PARTS OF THE EXERCISE —
A: In the passage on Toscanini's orchestras, switch "La Scala" to "the opera house" and give the passage again, beginning at the words "Toscanini had two" and stopping after "held until 1915.".
B: Pick up the passage on Toscanini's orchestras after its last sentence and keep writing it.

EXCERPT —
# # # # # # #

Arturo Toscanini left an indelible mark on every orchestra he worked with. The daughter of one of his singers once remarked that "music never sounded before as it did when Arturo Toscanini conducted it, and there are legions of us today who are witness that it has never sounded the same since." While a statement like that is bound to be laced with hyperbole, there is no question that the sound Toscanini produced out of the orchestras he worked with had a quality that could only have come when he was on the podium. It is noteworthy that while the New York Philharmonic took a noticeable step back after Toscanini left them in 1936, they immediately returned to form on those occasions when he came back to guest-conduct (Although Bruno Walter made some stunning recordings with the New York Philharmonic in the 1940s, there are some who argue that they did not really return to top form until the Leonard Bernstein era in the 1960s).

I thought it would be interesting to write a brief profile of the five orchestras with whom Toscanini left official recordings. He was Music Director of these respective orchestras at the time of most of these performances, but in the case of the BBC Symphony and the Philadelphia Orchestra recordings we get the opportunity to hear him as a guest conductor with orchestras that already had their sonorities shaped by other charismatic maestros. These five orchestras all had their own unique sonority, but the common denominator throughout is the Toscanini sound.

La Scala Orchestra

Toscanini had two terms as Music Director at La Scala, Italy's most important operatic stage. The first began in 1898, when he was only 31 years old. During this time he changed many long-standing traditions of Italian opera, introducing the then-novel concept of lowering the house lights and forbidding singers from giving encores right in the middle of the opera. He also vastly improved the orchestral playing (occasionally through means that would not remotely meet union regulations today), which had been loose and disorganized for much of La Scala's history. In 1908 Toscanini left to conduct at the Metropolitan Opera in New York, a post he held until 1915.

Toscanini returned to La Scala in 1920. The theater had been shut down towards the end of World War I, and Toscanini came back as plans were underway to restore it to its pre-war condition. Toscanini formed a new orchestra and took them on a mammoth tour of Italy, the United States and Canada. It was during this tour that he made his first recordings. Between December 18th, 1920 and March 31st, 1921 Toscanini recorded thirteen short works with the La Scala orchestra at the RCA studio in Camden, New Jersey. These performances are of enormous historic importance, and will be discussed in Day 1 of the project on September 1st.

# # # # # # #

GIVEN DATA —

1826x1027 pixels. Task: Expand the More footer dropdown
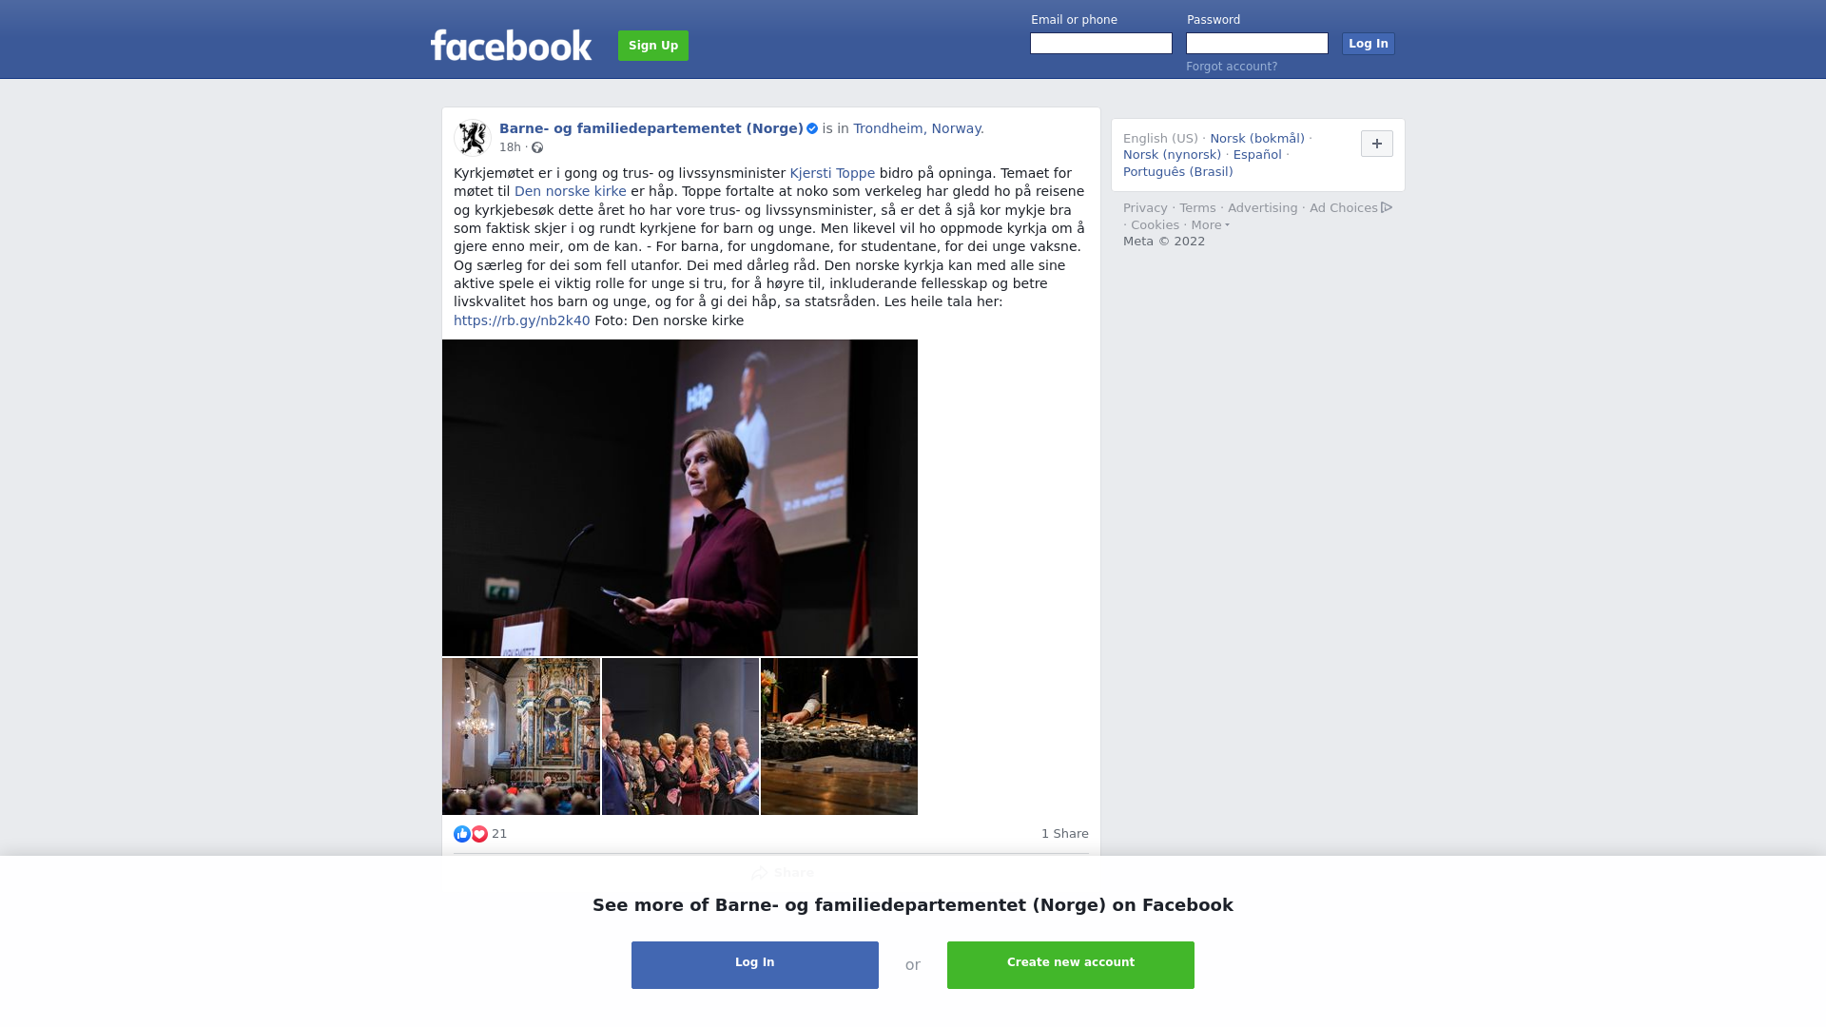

# # # # # # #

EXPECTED OUTPUTS —
A:
Toscanini had two terms as Music Director at the opera house, Italy's most important operatic stage. The first began in 1898, when he was only 31 years old. During this time he changed many long-standing traditions of Italian opera, introducing the then-novel concept of lowering the house lights and forbidding singers from giving encores right in the middle of the opera. He also vastly improved the orchestral playing (occasionally through means that would not remotely meet union regulations today), which had been loose and disorganized for much of the opera house's history. In 1908 Toscanini left to conduct at the Metropolitan Opera in New York, a post he held until 1915.

B:
Toscanini remained at La Scala until 1929 when he again left for New York, this time to become conductor of the New York Philharmonic. His second term at La Scala produced what are often called the finest Verdi productions of the century, although there are no recordings to prove this. He left a long shadow at La Scala, and did not return until after World War II.

New York Philharmonic

Toscanini first conducted the New York Philharmonic in 1926, while Willem Mengelberg was Principal Conductor. Mengelberg's sound aesthetic was very different from Toscanini's, and their respective programming made for refreshing variety. That year Toscanini recorded two excerpts from Mendelssohn's Midsummer Night's Dream, his first set with an American orchestra. When he returned to New York as Principal Conductor in 1929 Toscanini made eight more recordings, including particularly memorable readings of the Preludes to Act I and III from La traviata. 1936 saw some of the most celebrated recordings in the history of American orchestras, including extraordinary performances of works by Rossini, Wagner and Brahms as well one of the most famous of all recordings of Beethoven's Symphony No. 7.

Already in his 60s at the time of his tenure with the New York Philharmonic, Toscanini was arguably at his greatest during these years. Still being early in the history of sound reproduction very little was left for posterity from this time, but what was left was of such extraordinary quality that Toscanini's name would have been secure in the history of orchestral recording were it only for these seventeen works.

Following his Farewell Concert in April of 1936 Toscanini left for Europe and what was presumed to be retirement. New York's concert-going public likely believed they had seen the last of him, but fate was to intervene the following year.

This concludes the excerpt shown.